### Description of the task
Give every line of the entries below as a Markdown table with two columns, Row and Entry line. Number the rows in order and leave out blank lines.

### Dataset entries
------------------------------
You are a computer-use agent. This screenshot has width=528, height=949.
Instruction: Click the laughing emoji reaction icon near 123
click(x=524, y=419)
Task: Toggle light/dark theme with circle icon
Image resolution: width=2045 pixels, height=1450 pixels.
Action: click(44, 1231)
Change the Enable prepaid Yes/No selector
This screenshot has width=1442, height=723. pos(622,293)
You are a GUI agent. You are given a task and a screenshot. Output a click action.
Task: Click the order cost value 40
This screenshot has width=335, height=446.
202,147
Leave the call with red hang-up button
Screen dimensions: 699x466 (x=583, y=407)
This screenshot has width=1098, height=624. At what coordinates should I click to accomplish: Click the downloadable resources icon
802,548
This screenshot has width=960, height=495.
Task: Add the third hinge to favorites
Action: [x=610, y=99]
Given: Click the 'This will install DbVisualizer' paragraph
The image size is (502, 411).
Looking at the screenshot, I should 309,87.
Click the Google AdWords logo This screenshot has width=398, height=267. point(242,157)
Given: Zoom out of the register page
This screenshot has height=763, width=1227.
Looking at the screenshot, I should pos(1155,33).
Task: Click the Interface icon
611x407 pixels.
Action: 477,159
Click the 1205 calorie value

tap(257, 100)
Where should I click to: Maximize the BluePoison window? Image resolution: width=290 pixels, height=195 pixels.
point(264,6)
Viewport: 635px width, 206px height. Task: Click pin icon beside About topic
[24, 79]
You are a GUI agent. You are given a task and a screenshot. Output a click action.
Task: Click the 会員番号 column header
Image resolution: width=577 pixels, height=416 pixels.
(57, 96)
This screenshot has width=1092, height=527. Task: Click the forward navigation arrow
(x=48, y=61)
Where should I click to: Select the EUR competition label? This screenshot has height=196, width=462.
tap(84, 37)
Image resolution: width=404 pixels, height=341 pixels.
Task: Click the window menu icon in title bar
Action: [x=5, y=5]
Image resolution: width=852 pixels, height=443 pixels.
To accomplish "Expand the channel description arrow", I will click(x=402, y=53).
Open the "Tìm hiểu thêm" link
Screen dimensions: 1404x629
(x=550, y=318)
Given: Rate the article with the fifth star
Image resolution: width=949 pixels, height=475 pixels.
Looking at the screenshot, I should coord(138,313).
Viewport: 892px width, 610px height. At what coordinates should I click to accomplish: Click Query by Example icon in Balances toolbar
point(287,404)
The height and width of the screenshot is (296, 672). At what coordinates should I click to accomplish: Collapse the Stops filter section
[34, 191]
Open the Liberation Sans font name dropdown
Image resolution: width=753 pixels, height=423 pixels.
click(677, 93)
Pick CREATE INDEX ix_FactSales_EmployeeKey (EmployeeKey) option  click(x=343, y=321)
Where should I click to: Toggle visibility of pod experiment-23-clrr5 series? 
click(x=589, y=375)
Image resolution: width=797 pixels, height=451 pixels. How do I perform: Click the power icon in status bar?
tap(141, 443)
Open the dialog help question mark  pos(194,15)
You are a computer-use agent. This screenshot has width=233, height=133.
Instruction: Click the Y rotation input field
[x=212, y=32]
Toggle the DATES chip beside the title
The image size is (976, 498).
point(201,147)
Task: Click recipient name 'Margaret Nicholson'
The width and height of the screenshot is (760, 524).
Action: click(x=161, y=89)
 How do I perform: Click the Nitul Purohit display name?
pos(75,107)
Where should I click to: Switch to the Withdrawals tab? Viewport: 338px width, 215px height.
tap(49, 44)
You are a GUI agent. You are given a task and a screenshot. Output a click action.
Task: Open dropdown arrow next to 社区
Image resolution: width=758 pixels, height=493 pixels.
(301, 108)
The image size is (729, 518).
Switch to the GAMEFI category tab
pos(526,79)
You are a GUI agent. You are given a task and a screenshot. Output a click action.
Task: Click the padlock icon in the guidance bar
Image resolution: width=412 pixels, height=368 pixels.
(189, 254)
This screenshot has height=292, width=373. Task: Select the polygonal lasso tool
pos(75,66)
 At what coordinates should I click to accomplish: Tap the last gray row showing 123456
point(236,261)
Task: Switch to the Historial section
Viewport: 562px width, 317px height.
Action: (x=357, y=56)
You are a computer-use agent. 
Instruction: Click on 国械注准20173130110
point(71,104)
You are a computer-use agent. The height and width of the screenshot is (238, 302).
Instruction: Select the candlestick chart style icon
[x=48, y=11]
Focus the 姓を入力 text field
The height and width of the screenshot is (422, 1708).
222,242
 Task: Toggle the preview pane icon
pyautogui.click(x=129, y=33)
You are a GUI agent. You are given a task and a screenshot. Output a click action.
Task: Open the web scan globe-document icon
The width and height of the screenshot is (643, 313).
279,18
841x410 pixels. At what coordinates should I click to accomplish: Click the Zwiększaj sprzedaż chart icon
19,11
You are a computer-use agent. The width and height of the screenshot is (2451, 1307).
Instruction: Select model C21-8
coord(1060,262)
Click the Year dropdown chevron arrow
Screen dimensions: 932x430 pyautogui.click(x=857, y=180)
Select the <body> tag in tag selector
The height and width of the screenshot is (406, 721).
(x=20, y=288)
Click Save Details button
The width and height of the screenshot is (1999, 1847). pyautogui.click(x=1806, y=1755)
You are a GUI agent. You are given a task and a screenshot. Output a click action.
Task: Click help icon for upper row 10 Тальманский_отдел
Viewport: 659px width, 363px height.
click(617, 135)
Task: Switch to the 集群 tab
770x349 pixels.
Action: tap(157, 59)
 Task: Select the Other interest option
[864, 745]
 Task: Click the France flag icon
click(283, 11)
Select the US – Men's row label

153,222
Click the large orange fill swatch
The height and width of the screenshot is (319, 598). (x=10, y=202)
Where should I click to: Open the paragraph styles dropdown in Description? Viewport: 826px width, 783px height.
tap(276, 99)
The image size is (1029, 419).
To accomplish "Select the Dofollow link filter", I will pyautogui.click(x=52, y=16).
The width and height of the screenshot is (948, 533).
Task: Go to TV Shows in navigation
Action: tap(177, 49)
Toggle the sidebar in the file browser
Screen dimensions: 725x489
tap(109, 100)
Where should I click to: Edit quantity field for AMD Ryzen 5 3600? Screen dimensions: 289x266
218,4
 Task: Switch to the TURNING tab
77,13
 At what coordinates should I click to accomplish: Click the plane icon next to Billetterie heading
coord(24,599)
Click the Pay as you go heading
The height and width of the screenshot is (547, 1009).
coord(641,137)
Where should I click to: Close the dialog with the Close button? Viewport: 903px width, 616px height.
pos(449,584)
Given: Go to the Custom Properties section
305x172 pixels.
------------------------------
### Finished answer
| Row | Entry line |
|---|---|
| 1 | You are a computer-use agent. This screenshot has width=528, height=949. |
| 2 | Instruction: Click the laughing emoji reaction icon near 123 |
| 3 | click(x=524, y=419) |
| 4 | Task: Toggle light/dark theme with circle icon |
| 5 | Image resolution: width=2045 pixels, height=1450 pixels. |
| 6 | Action: click(44, 1231) |
| 7 | Change the Enable prepaid Yes/No selector |
| 8 | This screenshot has width=1442, height=723. pos(622,293) |
| 9 | You are a GUI agent. You are given a task and a screenshot. Output a click action. |
| 10 | Task: Click the order cost value 40 |
| 11 | This screenshot has width=335, height=446. |
| 12 | 202,147 |
| 13 | Leave the call with red hang-up button |
| 14 | Screen dimensions: 699x466 (x=583, y=407) |
| 15 | This screenshot has width=1098, height=624. At what coordinates should I click to accomplish: Click the downloadable resources icon |
| 16 | 802,548 |
| 17 | This screenshot has width=960, height=495. |
| 18 | Task: Add the third hinge to favorites |
| 19 | Action: [x=610, y=99] |
| 20 | Given: Click the 'This will install DbVisualizer' paragraph |
| 21 | The image size is (502, 411). |
| 22 | Looking at the screenshot, I should 309,87. |
| 23 | Click the Google AdWords logo This screenshot has width=398, height=267. point(242,157) |
| 24 | Given: Zoom out of the register page |
| 25 | This screenshot has height=763, width=1227. |
| 26 | Looking at the screenshot, I should pos(1155,33). |
| 27 | Task: Click the Interface icon |
| 28 | 611x407 pixels. |
| 29 | Action: 477,159 |
| 30 | Click the 1205 calorie value |
| 31 | tap(257, 100) |
| 32 | Where should I click to: Maximize the BluePoison window? Image resolution: width=290 pixels, height=195 pixels. |
| 33 | point(264,6) |
| 34 | Viewport: 635px width, 206px height. Task: Click pin icon beside About topic |
| 35 | [24, 79] |
| 36 | You are a GUI agent. You are given a task and a screenshot. Output a click action. |
| 37 | Task: Click the 会員番号 column header |
| 38 | Image resolution: width=577 pixels, height=416 pixels. |
| 39 | (57, 96) |
| 40 | This screenshot has width=1092, height=527. Task: Click the forward navigation arrow |
| 41 | (x=48, y=61) |
| 42 | Where should I click to: Select the EUR competition label? This screenshot has height=196, width=462. |
| 43 | tap(84, 37) |
| 44 | Image resolution: width=404 pixels, height=341 pixels. |
| 45 | Task: Click the window menu icon in title bar |
| 46 | Action: [x=5, y=5] |
| 47 | Image resolution: width=852 pixels, height=443 pixels. |
| 48 | To accomplish "Expand the channel description arrow", I will click(x=402, y=53). |
| 49 | Open the "Tìm hiểu thêm" link |
| 50 | Screen dimensions: 1404x629 |
| 51 | (x=550, y=318) |
| 52 | Given: Rate the article with the fifth star |
| 53 | Image resolution: width=949 pixels, height=475 pixels. |
| 54 | Looking at the screenshot, I should coord(138,313). |
| 55 | Viewport: 892px width, 610px height. At what coordinates should I click to accomplish: Click Query by Example icon in Balances toolbar |
| 56 | point(287,404) |
| 57 | The height and width of the screenshot is (296, 672). At what coordinates should I click to accomplish: Collapse the Stops filter section |
| 58 | [34, 191] |
| 59 | Open the Liberation Sans font name dropdown |
| 60 | Image resolution: width=753 pixels, height=423 pixels. |
| 61 | click(677, 93) |
| 62 | Pick CREATE INDEX ix_FactSales_EmployeeKey (EmployeeKey) option  click(x=343, y=321) |
| 63 | Where should I click to: Toggle visibility of pod experiment-23-clrr5 series?  |
| 64 | click(x=589, y=375) |
| 65 | Image resolution: width=797 pixels, height=451 pixels. How do I perform: Click the power icon in status bar? |
| 66 | tap(141, 443) |
| 67 | Open the dialog help question mark  pos(194,15) |
| 68 | You are a computer-use agent. This screenshot has width=233, height=133. |
| 69 | Instruction: Click the Y rotation input field |
| 70 | [x=212, y=32] |
| 71 | Toggle the DATES chip beside the title |
| 72 | The image size is (976, 498). |
| 73 | point(201,147) |
| 74 | Task: Click recipient name 'Margaret Nicholson' |
| 75 | The width and height of the screenshot is (760, 524). |
| 76 | Action: click(x=161, y=89) |
| 77 |  How do I perform: Click the Nitul Purohit display name? |
| 78 | pos(75,107) |
| 79 | Where should I click to: Switch to the Withdrawals tab? Viewport: 338px width, 215px height. |
| 80 | tap(49, 44) |
| 81 | You are a GUI agent. You are given a task and a screenshot. Output a click action. |
| 82 | Task: Open dropdown arrow next to 社区 |
| 83 | Image resolution: width=758 pixels, height=493 pixels. |
| 84 | (301, 108) |
| 85 | The image size is (729, 518). |
| 86 | Switch to the GAMEFI category tab |
| 87 | pos(526,79) |
| 88 | You are a GUI agent. You are given a task and a screenshot. Output a click action. |
| 89 | Task: Click the padlock icon in the guidance bar |
| 90 | Image resolution: width=412 pixels, height=368 pixels. |
| 91 | (189, 254) |
| 92 | This screenshot has height=292, width=373. Task: Select the polygonal lasso tool |
| 93 | pos(75,66) |
| 94 |  At what coordinates should I click to accomplish: Tap the last gray row showing 123456 |
| 95 | point(236,261) |
| 96 | Task: Switch to the Historial section |
| 97 | Viewport: 562px width, 317px height. |
| 98 | Action: (x=357, y=56) |
| 99 | You are a computer-use agent.  |
| 100 | Instruction: Click on 国械注准20173130110 |
| 101 | point(71,104) |
| 102 | You are a computer-use agent. The height and width of the screenshot is (238, 302). |
| 103 | Instruction: Select the candlestick chart style icon |
| 104 | [x=48, y=11] |
| 105 | Focus the 姓を入力 text field |
| 106 | The height and width of the screenshot is (422, 1708). |
| 107 | 222,242 |
| 108 |  Task: Toggle the preview pane icon |
| 109 | pyautogui.click(x=129, y=33) |
| 110 | You are a GUI agent. You are given a task and a screenshot. Output a click action. |
| 111 | Task: Open the web scan globe-document icon |
| 112 | The width and height of the screenshot is (643, 313). |
| 113 | 279,18 |
| 114 | 841x410 pixels. At what coordinates should I click to accomplish: Click the Zwiększaj sprzedaż chart icon |
| 115 | 19,11 |
| 116 | You are a computer-use agent. The width and height of the screenshot is (2451, 1307). |
| 117 | Instruction: Select model C21-8 |
| 118 | coord(1060,262) |
| 119 | Click the Year dropdown chevron arrow |
| 120 | Screen dimensions: 932x430 pyautogui.click(x=857, y=180) |
| 121 | Select the <body> tag in tag selector |
| 122 | The height and width of the screenshot is (406, 721). |
| 123 | (x=20, y=288) |
| 124 | Click Save Details button |
| 125 | The width and height of the screenshot is (1999, 1847). pyautogui.click(x=1806, y=1755) |
| 126 | You are a GUI agent. You are given a task and a screenshot. Output a click action. |
| 127 | Task: Click help icon for upper row 10 Тальманский_отдел |
| 128 | Viewport: 659px width, 363px height. |
| 129 | click(617, 135) |
| 130 | Task: Switch to the 集群 tab |
| 131 | 770x349 pixels. |
| 132 | Action: tap(157, 59) |
| 133 |  Task: Select the Other interest option |
| 134 | [864, 745] |
| 135 |  Task: Click the France flag icon |
| 136 | click(283, 11) |
| 137 | Select the US – Men's row label |
| 138 | 153,222 |
| 139 | Click the large orange fill swatch |
| 140 | The height and width of the screenshot is (319, 598). (x=10, y=202) |
| 141 | Where should I click to: Open the paragraph styles dropdown in Description? Viewport: 826px width, 783px height. |
| 142 | tap(276, 99) |
| 143 | The image size is (1029, 419). |
| 144 | To accomplish "Select the Dofollow link filter", I will pyautogui.click(x=52, y=16). |
| 145 | The width and height of the screenshot is (948, 533). |
| 146 | Task: Go to TV Shows in navigation |
| 147 | Action: tap(177, 49) |
| 148 | Toggle the sidebar in the file browser |
| 149 | Screen dimensions: 725x489 |
| 150 | tap(109, 100) |
| 151 | Where should I click to: Edit quantity field for AMD Ryzen 5 3600? Screen dimensions: 289x266 |
| 152 | 218,4 |
| 153 |  Task: Switch to the TURNING tab |
| 154 | 77,13 |
| 155 |  At what coordinates should I click to accomplish: Click the plane icon next to Billetterie heading |
| 156 | coord(24,599) |
| 157 | Click the Pay as you go heading |
| 158 | The height and width of the screenshot is (547, 1009). |
| 159 | coord(641,137) |
| 160 | Where should I click to: Close the dialog with the Close button? Viewport: 903px width, 616px height. |
| 161 | pos(449,584) |
| 162 | Given: Go to the Custom Properties section |
| 163 | 305x172 pixels. |